Je les comprends : densifier Paris, ainsi que l’Ile-de-France, n’est pas une priorité. Paris compte environ 20 000 habitants/km2, et si on soustrait les bureaux et les bois de Boulogne et de Vincennes, ce chiffre peut grimper à 60 000. Il reste certes quelques superficies peu utilisées aux abords du périphérique : pourquoi ne pas les employer pour y installer des immeubles qui feraient office de murs anti-bruit. Mais accroître la densité en Ile-de-France est une idée à manier avec précaution. Sous ce prétexte, l’urbanisation en cours menace même à l’heure actuelle les dernières terres agricoles de la région que ce soit à Saclay ou dans la plaine de Roissy.

Enfin, comparativement aux villes d’Amérique et d’Asie, que dire de l’étalement urbain ?

On se rend compte que la ville européenne présente une alternative intéressante aux deux modèles. En effet, aux Etats-Unis, bien que l’étalement urbain soit répandu, il commence à être remis en question en raison du coût de l’énergie. Le pétrole cher risque de mettre fin au rêve américain de la vie dans les suburbs.

En Asie, du fait de l’exode rurale et de l’urbanisation en cours, les villes sont denses. Sans doute trop, puisqu’on risque d’assister, par contrecoup, dans les années à venir, à l’essor de l’étalement urbain poussé par des populations qui voudront quitter ces villes surchargées. Les villes pourraient se disperser et adopter une trajectoire proche de celles des Etats-Unis et d’Europe.

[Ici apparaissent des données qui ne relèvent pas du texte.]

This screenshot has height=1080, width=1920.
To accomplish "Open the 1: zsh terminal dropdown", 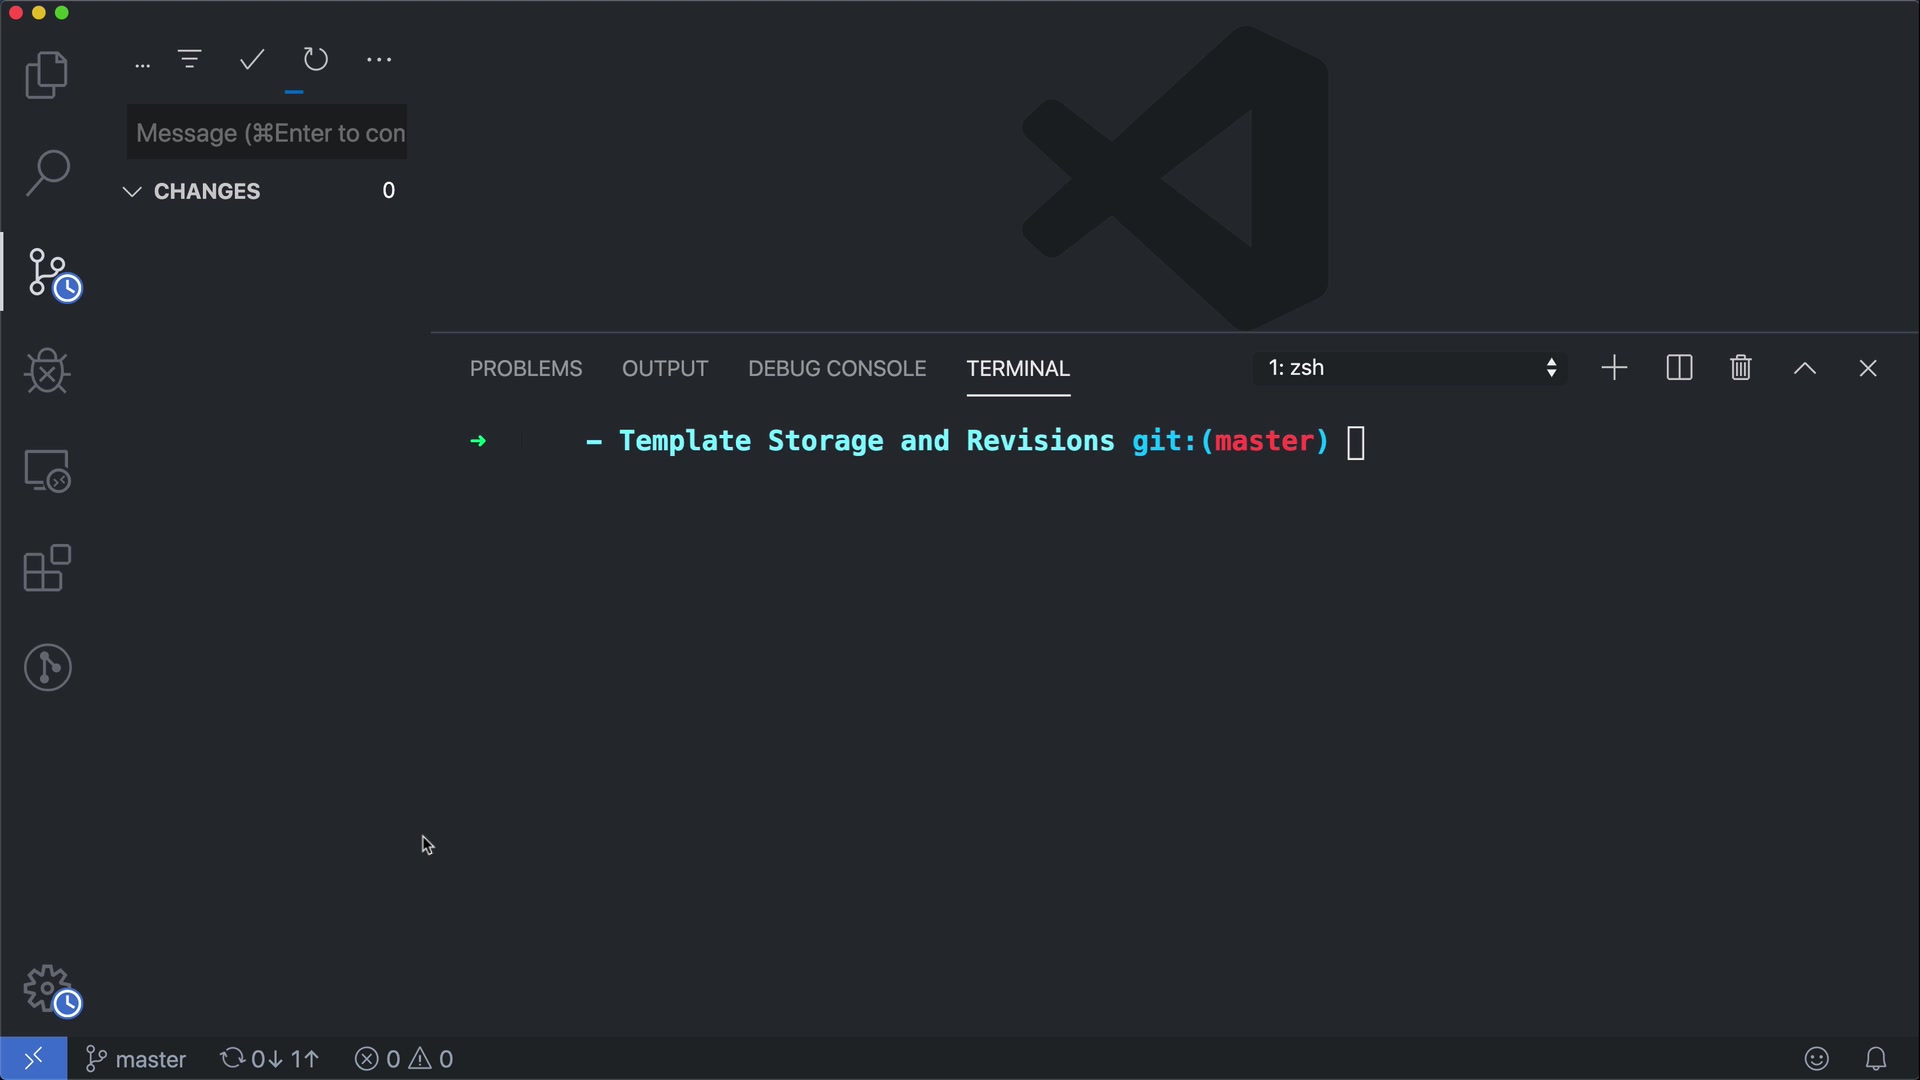I will (1410, 368).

Cependant, en Europe, Berlin avec ses 4 millions d’habitants a démontré que bâtir une ville dense et agréable à vivre se montre possible. La capitale allemande est certes moins dense que la plupart des villes asiatiques, mais le grand parc en son cœur participe au sentiment de bien-être qu’on éprouve lorsqu’on y est. De surcroît, la ville peut se parcourir en transports, à pieds ou bien en vélo, pour se rendre au travail ou faire ses courses.